Durante una crociera sul Nilo, il detective di fama mondiale Hercule Poirot si ritrova a dover indagare sull’omicidio di una giovane ereditiera. Secondo episodio della rilettura cinematografica dei racconti di Agatha Christie e remake dell’omonimo film del 1978 di Guillermy. Inevitabile tentare un paragone tra le due versioni, anche se inutile, vista la superiorità schiacciante della prima sotto ogni aspetto, a partire da un cast memorabile nel quale figurano stelle come Peter Ustinov, David Nieven, Mia Farrow e Bette Davis e una regia che a differenza di quella di Branagh non ha la pretesa di aggiungere, ma al contrario riesce nell’impresa di togliere, per lasciare spazio alla psicologia dei personaggi.
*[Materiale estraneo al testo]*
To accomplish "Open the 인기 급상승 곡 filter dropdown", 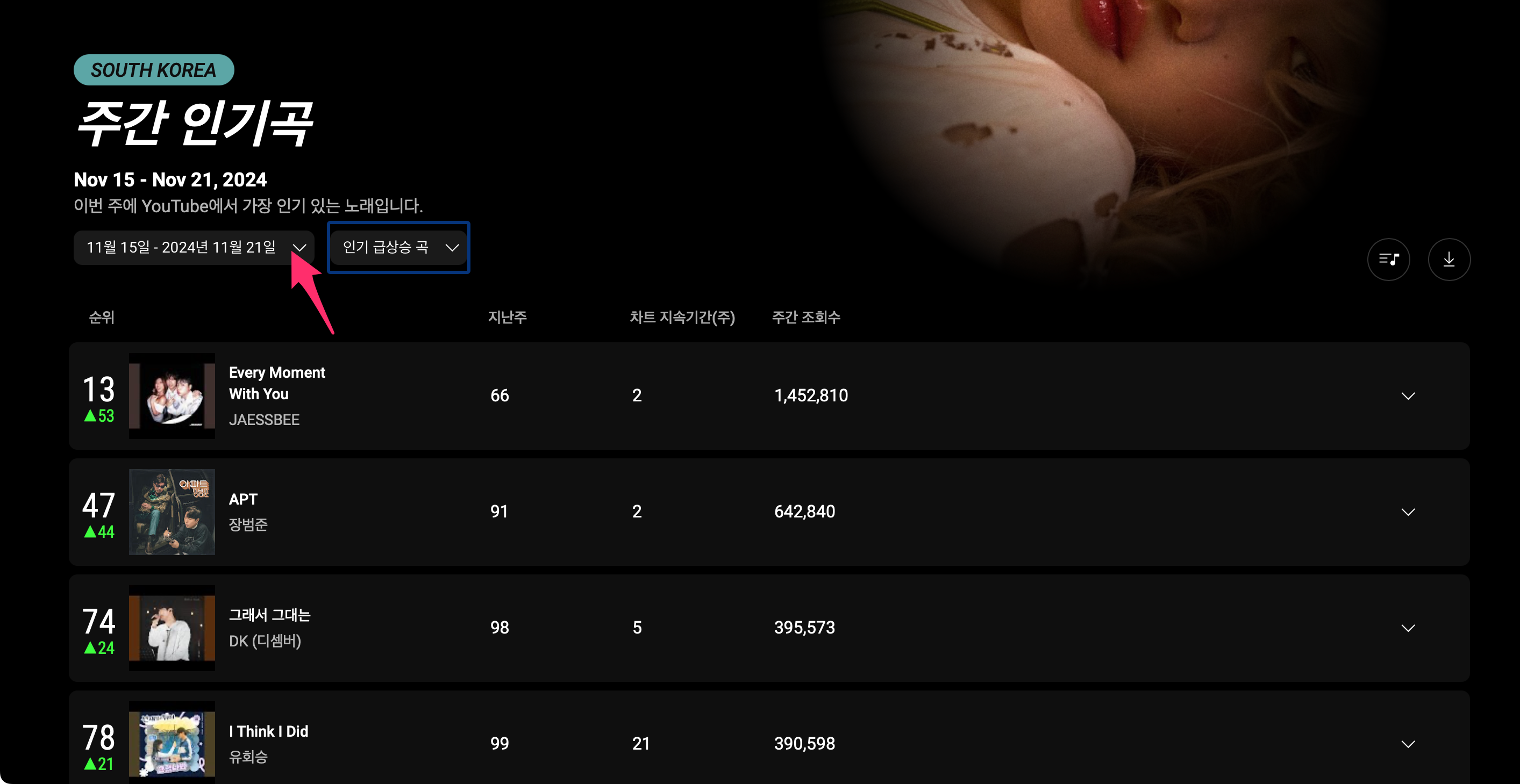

Il lungometraggio non aggiunge alcun elemento innovativo alla pima versione, se non quello di poter fare affidamento su una tecnologia di immagine e sonoro più evoluta, che però in molti casi non fa altro che accentuare la limitatezza di contenuto. Decisamente peggiore anche rispetto al titolo precedente “Assassinio sull’Orient Express”, sempre dello stesso autore, dove perlomeno la scelta del cast era più azzeccata e la figura regista-protagonista di Kenneth Branagh risultava meno sovrastante sullo schermo. E’ un film che non decolla, non riesce ad essere accattivante e manca completamente dell’elemento sinistro che caratterizza l’opera della Christie. Le aspettative per il terzo capitolo “Poirot e la strage degli inncenti” che come annunciato uscirà nel 2023, sono basse a dir poco.

 

BELLI CIAO

Pio e Amedeo sono due amici cresciuti in Puglia. Conseguita la maturità, intraprendono strade diverse. Il primo si trasferisce a Milano, mentre il secondo resta in terra natia. Entrambi si ritroveranno per occuparsi di un progetto di rilancio del loro paese natale, riscoprendo lentamente la passione che li lega alle loro radici. La coppia di comici fa ritorno sul grande schermo dopo una latitanza durata sette anni e affida la regia a Nunziante, reduce dalla fortunatissima collaborazione con Zalone.

I presupposti per una discreta commedia senza pretese ci sarebbero anche, se non fosse per diversi errori di fondo. Innanzitutto il duo, forte della propria vena d’improvvisazione, perde completamente la verve al cospetto del copione, costringendo la regia a far leva sull’aspetto più demenziale. Scene scontate prive di reale sarcasmo, frutto dell’unione infelice tra un cinepanettone e un video de “Il milanese imbruttito”. Battute superate e troppo incentrate sui cliché, anch’essi vecchi e senza mordente, colpevoli di traghettare il film in un limbo imbevuto di politically correct, nemico per definizione della comicità moderna. Il risultato è una versione pasticciata e monotona del popolarissimo “Giù al nord”, corredata da un messaggio fastidiosamente scontato. Come spesso accade di questi tempi, la smania di riuscire a portare a casa un buon incasso è superiore alla volontà stessa di creare un prodotto decente.